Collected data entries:
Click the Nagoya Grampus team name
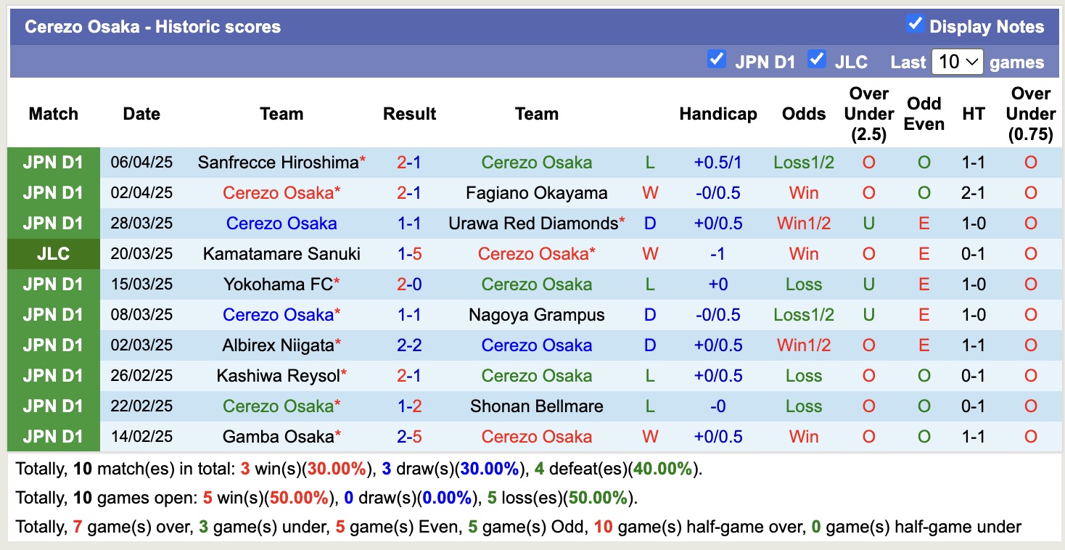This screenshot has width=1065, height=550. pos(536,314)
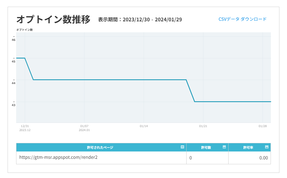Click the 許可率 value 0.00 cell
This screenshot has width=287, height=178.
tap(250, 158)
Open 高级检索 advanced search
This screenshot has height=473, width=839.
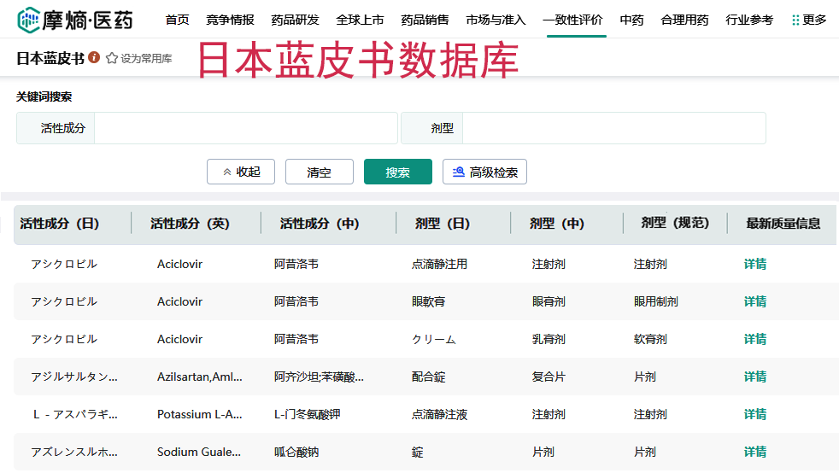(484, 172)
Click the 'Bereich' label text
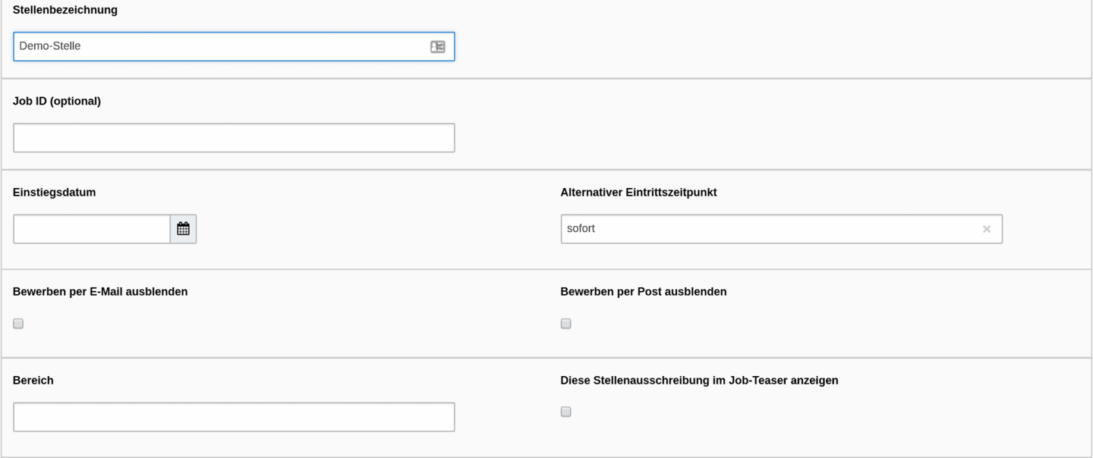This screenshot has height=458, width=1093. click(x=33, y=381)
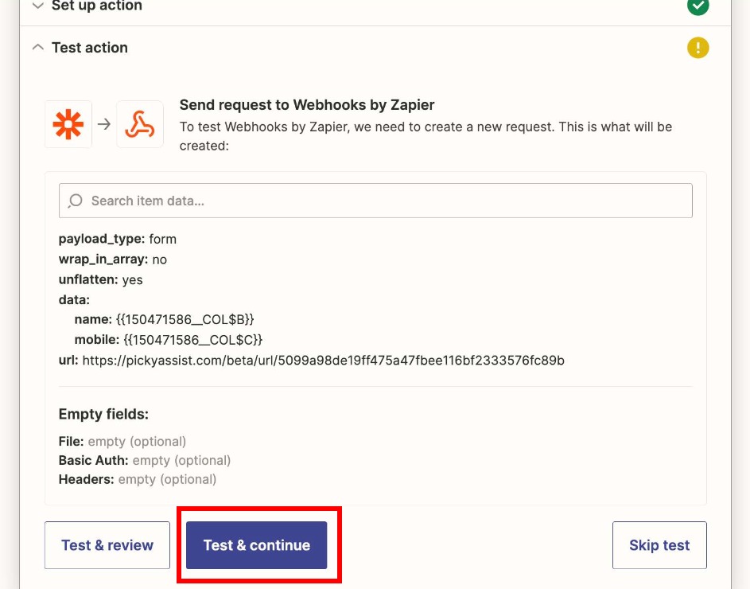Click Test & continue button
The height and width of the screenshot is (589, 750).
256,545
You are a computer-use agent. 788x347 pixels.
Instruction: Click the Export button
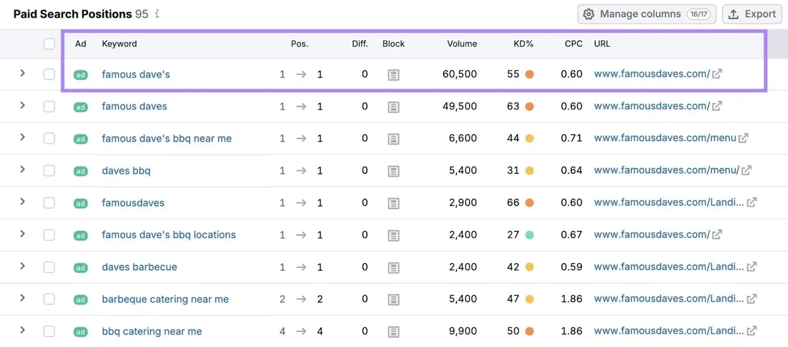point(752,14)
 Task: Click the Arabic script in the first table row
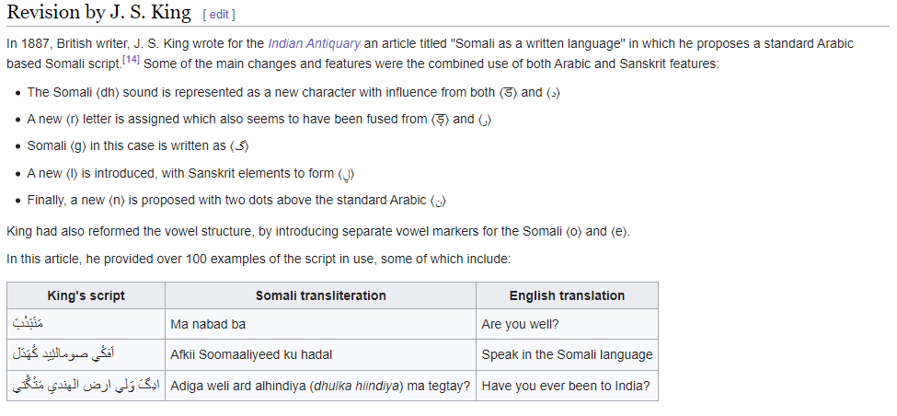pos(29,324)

* * *

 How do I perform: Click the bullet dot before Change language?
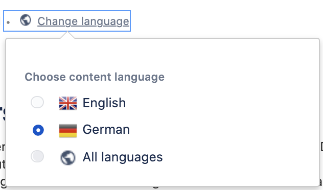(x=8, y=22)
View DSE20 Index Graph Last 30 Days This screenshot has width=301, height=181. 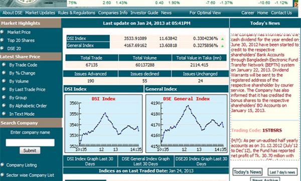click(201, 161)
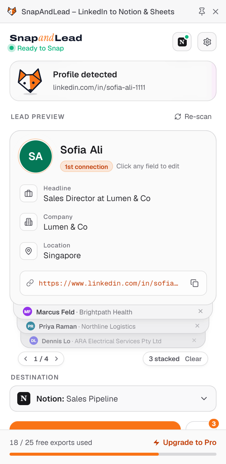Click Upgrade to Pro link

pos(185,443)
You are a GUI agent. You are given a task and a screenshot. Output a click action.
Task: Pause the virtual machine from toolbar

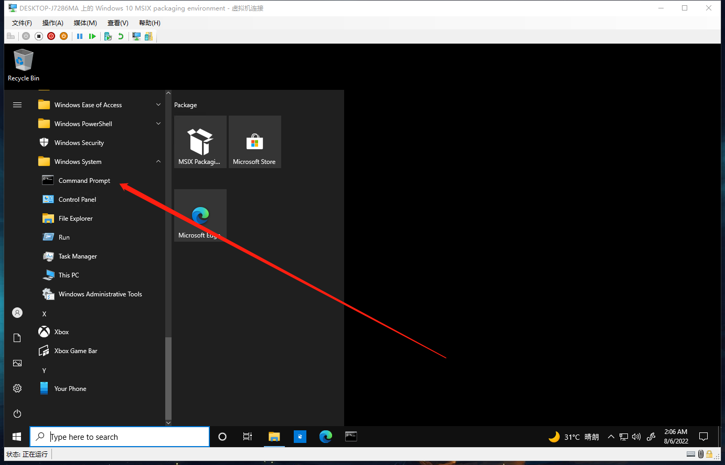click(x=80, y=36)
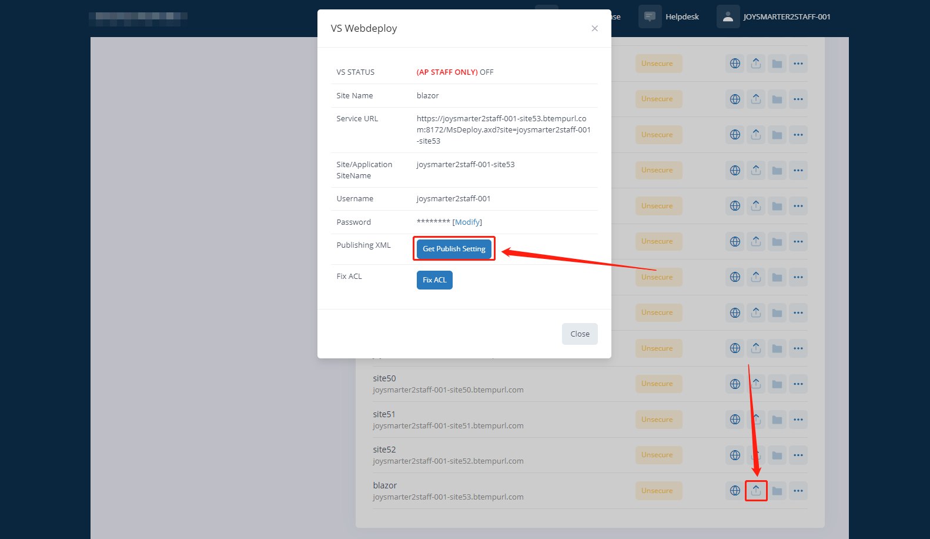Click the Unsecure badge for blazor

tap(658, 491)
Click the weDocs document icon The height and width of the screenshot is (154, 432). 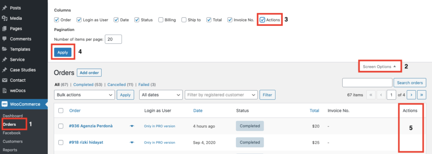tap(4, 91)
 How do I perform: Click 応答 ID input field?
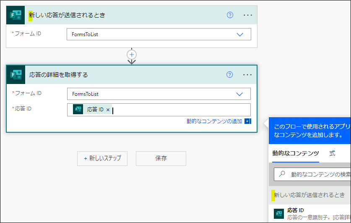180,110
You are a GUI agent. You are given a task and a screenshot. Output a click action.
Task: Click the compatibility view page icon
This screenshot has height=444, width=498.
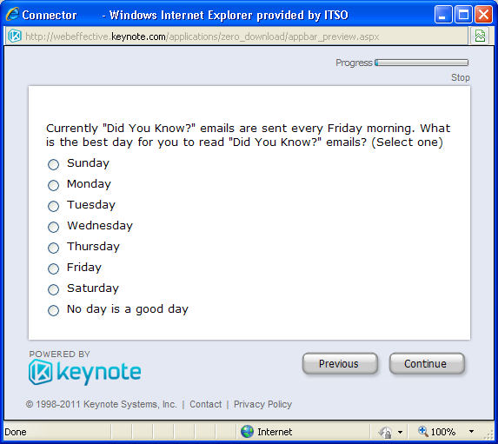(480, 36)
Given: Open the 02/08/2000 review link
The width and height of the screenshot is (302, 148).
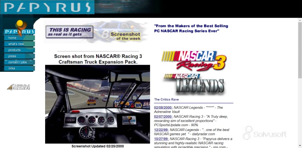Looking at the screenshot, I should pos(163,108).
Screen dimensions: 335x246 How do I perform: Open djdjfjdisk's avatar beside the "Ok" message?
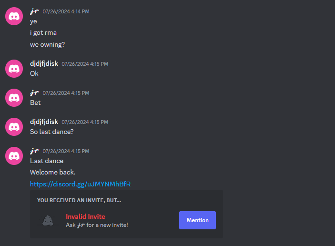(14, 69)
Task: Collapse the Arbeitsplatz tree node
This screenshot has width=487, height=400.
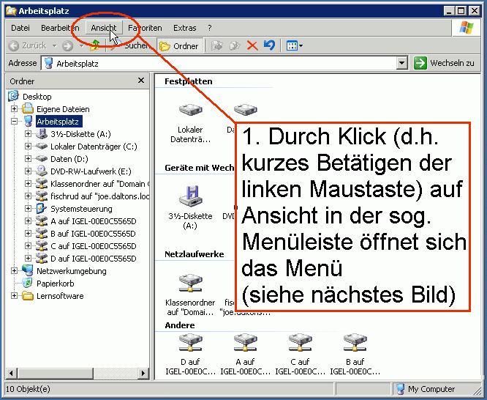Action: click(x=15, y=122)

*What to produce:*
The answer is the lines above from the one with "How do I perform: Click 応答 ID input field?" to the one with "Given: Open the 02/08/2000 review link", set down exactly, with no pictures.

*The completed task:*
 How do I perform: Click 応答 ID input field?
180,110
You are a GUI agent. You are given a task and a screenshot. Output a click action.
Task: Click the compatibility view page icon
This screenshot has height=444, width=498.
(480, 36)
Given: Open the 02/08/2000 review link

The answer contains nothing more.